** Start Records supplied **

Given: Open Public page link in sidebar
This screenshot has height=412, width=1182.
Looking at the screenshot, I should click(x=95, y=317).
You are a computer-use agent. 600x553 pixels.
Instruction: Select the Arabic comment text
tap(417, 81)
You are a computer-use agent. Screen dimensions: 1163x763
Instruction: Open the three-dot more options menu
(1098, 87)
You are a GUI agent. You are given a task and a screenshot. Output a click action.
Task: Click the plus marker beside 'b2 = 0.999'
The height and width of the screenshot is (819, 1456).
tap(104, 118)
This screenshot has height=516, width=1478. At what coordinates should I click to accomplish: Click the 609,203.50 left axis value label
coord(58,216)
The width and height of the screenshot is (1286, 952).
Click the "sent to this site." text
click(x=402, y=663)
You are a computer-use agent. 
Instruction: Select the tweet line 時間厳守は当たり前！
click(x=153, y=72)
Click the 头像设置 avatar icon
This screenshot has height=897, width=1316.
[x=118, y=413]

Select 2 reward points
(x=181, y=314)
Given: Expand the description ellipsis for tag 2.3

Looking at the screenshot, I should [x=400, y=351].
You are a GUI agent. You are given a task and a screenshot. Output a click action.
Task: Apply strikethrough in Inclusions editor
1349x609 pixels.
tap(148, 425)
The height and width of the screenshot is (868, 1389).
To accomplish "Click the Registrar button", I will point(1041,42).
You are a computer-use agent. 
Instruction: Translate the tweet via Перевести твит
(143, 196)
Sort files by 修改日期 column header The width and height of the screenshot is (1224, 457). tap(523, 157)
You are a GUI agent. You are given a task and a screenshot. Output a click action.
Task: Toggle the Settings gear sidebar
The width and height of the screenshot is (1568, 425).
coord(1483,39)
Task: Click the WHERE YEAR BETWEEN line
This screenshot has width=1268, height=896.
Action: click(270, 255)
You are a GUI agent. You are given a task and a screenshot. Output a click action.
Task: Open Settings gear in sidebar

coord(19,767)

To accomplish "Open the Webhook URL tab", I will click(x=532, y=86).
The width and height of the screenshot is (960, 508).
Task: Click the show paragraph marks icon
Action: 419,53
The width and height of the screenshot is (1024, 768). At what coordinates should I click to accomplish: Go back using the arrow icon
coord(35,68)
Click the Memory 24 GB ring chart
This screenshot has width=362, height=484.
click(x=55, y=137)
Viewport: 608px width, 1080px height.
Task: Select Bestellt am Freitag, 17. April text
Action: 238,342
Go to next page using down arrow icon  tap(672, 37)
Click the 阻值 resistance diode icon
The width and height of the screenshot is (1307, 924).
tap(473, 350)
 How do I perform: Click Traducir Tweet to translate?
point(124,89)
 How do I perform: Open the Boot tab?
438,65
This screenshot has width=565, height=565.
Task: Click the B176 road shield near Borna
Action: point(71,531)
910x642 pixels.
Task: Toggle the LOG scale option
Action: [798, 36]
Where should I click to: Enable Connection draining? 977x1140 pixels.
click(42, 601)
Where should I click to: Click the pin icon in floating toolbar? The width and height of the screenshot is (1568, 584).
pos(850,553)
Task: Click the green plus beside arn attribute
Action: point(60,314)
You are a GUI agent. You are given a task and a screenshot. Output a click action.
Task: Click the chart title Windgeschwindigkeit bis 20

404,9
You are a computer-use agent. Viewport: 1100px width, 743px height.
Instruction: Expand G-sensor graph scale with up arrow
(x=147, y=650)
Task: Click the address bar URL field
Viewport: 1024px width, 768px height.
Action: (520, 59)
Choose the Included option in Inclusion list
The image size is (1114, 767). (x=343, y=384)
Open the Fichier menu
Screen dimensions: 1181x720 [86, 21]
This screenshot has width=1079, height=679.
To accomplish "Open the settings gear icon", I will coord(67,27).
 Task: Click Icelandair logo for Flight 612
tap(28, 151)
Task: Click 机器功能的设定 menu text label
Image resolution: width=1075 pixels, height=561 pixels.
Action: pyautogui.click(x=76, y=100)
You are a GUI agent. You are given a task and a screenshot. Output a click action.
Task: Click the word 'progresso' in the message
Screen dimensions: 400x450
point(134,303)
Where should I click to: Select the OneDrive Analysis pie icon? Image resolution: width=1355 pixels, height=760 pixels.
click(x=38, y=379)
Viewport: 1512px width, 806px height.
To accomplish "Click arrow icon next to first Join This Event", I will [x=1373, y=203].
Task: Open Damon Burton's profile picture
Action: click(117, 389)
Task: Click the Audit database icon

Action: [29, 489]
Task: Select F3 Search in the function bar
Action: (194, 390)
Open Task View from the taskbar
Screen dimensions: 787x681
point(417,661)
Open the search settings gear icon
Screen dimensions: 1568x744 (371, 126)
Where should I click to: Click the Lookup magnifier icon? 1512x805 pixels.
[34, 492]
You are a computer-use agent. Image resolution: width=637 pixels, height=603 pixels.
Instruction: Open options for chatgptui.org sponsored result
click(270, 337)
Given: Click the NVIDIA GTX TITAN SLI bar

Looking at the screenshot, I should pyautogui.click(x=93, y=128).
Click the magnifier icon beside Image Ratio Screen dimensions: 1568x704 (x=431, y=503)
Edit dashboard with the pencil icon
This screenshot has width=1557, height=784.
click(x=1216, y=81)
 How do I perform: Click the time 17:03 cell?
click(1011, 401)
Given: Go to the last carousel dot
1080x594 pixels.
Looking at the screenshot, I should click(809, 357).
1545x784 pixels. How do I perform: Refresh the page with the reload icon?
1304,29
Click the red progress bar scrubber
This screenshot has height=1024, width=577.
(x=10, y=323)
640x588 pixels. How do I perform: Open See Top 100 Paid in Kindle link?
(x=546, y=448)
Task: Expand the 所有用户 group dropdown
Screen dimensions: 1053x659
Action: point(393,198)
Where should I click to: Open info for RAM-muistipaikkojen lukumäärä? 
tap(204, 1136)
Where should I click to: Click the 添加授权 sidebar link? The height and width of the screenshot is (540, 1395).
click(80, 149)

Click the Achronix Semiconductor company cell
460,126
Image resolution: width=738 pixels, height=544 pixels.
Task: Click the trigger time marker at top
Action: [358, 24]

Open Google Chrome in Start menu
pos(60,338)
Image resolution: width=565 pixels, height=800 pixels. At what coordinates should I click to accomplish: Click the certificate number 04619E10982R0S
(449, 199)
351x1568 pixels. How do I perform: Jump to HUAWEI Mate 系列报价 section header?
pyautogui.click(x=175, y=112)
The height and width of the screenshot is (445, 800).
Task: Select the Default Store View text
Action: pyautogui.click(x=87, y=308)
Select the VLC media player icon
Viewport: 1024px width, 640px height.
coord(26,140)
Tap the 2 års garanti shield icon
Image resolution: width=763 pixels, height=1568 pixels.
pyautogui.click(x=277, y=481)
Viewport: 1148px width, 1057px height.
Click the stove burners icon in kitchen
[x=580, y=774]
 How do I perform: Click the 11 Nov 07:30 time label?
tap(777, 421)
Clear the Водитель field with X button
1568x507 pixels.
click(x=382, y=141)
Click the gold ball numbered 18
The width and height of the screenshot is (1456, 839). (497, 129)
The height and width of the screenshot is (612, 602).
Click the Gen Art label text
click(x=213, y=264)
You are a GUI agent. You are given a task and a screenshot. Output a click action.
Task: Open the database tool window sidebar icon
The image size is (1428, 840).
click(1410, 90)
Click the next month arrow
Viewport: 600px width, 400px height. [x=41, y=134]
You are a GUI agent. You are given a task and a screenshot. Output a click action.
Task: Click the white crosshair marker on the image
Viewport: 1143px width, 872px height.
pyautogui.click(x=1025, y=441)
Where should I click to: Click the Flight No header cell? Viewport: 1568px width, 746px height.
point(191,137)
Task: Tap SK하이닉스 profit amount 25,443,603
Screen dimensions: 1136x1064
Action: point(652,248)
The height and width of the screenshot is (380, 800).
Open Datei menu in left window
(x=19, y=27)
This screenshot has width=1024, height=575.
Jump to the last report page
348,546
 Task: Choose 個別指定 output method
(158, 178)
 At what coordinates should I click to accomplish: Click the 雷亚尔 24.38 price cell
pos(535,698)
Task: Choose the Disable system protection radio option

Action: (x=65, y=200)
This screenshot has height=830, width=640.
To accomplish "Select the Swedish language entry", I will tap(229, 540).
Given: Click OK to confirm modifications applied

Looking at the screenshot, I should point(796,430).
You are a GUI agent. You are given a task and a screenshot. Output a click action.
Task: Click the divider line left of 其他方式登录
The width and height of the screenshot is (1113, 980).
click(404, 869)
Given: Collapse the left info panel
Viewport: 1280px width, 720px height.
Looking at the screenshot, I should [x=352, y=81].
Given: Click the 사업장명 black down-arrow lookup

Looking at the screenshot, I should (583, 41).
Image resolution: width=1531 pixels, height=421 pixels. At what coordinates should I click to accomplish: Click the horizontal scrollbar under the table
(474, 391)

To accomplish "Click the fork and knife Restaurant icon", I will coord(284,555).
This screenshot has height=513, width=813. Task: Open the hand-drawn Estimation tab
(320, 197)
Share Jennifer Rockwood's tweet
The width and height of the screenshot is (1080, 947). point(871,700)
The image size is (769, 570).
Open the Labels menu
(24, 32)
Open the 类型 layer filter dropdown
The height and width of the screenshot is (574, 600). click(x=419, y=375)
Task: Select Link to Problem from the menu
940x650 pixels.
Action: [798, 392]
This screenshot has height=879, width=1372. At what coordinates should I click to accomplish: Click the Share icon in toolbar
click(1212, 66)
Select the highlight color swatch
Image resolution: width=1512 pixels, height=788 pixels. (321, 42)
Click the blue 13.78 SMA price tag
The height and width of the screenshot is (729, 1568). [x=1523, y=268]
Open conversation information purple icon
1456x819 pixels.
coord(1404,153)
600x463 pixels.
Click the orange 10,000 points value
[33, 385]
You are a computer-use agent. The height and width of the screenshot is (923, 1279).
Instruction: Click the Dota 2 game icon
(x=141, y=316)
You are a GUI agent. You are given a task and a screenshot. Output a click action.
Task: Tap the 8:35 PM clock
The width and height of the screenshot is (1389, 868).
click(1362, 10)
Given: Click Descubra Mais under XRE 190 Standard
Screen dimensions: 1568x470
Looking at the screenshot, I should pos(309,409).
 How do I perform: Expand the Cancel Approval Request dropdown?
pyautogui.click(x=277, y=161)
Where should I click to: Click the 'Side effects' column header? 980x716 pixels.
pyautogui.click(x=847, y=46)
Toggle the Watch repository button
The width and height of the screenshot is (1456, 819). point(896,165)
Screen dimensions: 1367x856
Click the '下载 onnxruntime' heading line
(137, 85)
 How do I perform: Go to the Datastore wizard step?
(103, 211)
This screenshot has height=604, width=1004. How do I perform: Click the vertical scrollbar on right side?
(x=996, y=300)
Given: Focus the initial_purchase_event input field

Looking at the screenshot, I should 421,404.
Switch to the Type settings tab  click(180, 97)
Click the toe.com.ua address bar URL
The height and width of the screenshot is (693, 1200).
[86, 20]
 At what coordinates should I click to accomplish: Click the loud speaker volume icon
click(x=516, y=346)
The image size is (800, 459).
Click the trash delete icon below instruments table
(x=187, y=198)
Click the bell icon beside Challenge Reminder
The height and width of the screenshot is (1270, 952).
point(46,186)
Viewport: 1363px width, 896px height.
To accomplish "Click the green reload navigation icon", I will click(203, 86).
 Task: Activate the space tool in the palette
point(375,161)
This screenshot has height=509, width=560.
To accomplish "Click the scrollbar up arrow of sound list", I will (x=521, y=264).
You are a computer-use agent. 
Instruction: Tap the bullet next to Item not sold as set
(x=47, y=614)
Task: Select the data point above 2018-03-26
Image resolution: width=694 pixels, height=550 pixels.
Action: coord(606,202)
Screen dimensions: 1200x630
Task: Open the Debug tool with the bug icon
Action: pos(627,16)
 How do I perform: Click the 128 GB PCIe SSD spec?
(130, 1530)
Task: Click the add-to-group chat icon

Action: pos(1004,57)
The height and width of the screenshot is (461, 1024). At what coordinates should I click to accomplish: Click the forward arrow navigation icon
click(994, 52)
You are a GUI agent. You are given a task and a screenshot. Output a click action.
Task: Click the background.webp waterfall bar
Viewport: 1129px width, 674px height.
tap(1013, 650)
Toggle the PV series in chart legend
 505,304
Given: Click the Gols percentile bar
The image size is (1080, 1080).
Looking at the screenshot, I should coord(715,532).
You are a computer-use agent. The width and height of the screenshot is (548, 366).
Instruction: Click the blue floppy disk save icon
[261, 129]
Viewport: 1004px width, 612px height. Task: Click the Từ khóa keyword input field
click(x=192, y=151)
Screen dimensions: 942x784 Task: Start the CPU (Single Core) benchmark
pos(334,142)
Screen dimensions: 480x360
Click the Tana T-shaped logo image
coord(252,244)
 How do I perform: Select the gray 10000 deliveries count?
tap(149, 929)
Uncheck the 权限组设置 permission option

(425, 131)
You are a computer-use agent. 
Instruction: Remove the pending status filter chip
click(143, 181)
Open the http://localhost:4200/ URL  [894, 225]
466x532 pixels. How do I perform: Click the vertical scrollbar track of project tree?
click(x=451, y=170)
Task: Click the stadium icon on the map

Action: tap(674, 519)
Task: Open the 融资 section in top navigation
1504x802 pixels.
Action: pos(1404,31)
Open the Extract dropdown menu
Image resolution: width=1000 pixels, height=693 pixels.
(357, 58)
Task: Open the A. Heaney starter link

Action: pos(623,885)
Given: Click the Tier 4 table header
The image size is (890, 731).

** End Records supplied **

**What the task requires:** Copy out the rows that begin with the line containing "Clear the Водитель field with X button" and end with the line containing "Viewport: 600px width, 400px", keeping them unchanged.

**Answer:**
Clear the Водитель field with X button
1568x507 pixels.
click(x=382, y=141)
Click the gold ball numbered 18
The width and height of the screenshot is (1456, 839). (497, 129)
The height and width of the screenshot is (612, 602).
Click the Gen Art label text
click(x=213, y=264)
You are a GUI agent. You are given a task and a screenshot. Output a click action.
Task: Open the database tool window sidebar icon
The image size is (1428, 840).
click(1410, 90)
Click the next month arrow
Viewport: 600px width, 400px height. [x=41, y=134]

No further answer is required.